A Letter to my Ex-Wife, Selina

Even now, after all that's happened, I miss you. Anna sends her love, and wants me to assure you there will always will be a place for you in our lives. We both love you, and always will. I need you, Selina. I miss you. I hope that you'll do the right thing, and come back to me.

I've prepared a guest room, decorating it as I dream you'd want it. I saved our old bed, and moved it in there, since I imagine it may hold fond memories for you. I never had the heart to do anything with it, so it's just as you left it, after your Valentine's Day meeting with my ex-rival.

Anna and I both know nobody could care for the child we're expecting more than you. You were always a great housekeeper, and a wonderful cook. Sweet Anna, who I love to death, is lousy at both. We rarely have time for that anyway. She is finishing her Master's Degree, and of course I have my work. The time we have together, we spend further exploring the ways we can ensure that she and I never incur the shortcomings that my marriage to you fell prey to, my darling Selina. I won't allow that to happen. If that means hours spent every night, reconfirming our sexual compatibility and loving intimacy, I'm willing to do that. So is Anna.

Come home, my love. In a couple of weeks. Be there for me, for us, when I return. I know you'll never cheat on me again. That would be a felony, unless your partner has the same incurable diseases you have. You and I may not be married, but we are soul mates. I'm eager to share my life with you again. Do all the things I've imagined over the last year. Alright, not all of them. Not with Donna, or Janice, or even most of the sorority sisters.

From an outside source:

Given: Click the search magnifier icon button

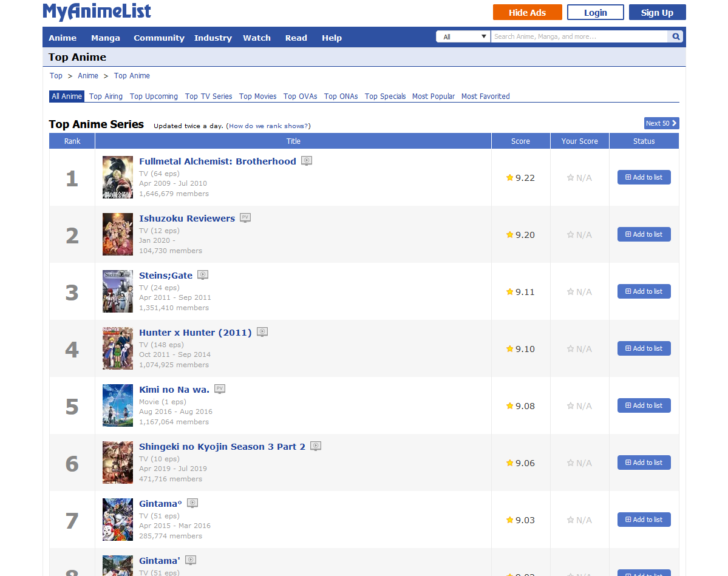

Anna and I are exclusive now, mostly, with only a very few exceptions. She just can't say no to her old roommate for some reason, but I'm understanding. We talk about it, as you and I should have. No surprises, no humiliation. So yes, Erica pays the occasional visit. She and your cousin Teri, who's going through a hard time right now. Oh yeah, and Donna, but only when Anna can't accompany me on travel.

So the watching, the sharing, will only have to be with those four. I want you to see what I've learned, to share the experience with me, even though there's no way I can ever be with you again. Even without your diseases, Anna forbids it.

And you know I can't say no to her. I can't tell her what to do, or what not to do. I'm sure you understand. As I recall, you had similar issues.

Come home to me, Selina. Be a part of my life. I miss you and want to be with you. A reminder of what we had and what we lost. A warning to Anna and me of what we could lose. I miss your cooking, and the family room's a mess. Maybe you could get the house key from Mom, and take care of that before we get back. I've got a whole lot of shirts that could use ironing. I can't remember the last time we had the windows cleaned. My new BMW could use detailing, Anna's Mercedes the same. There are so many, many ways I need you Selina. The past is the past. Come home.

I can handle it.

Your Loving ex-husband and brother-in-Law, Mark.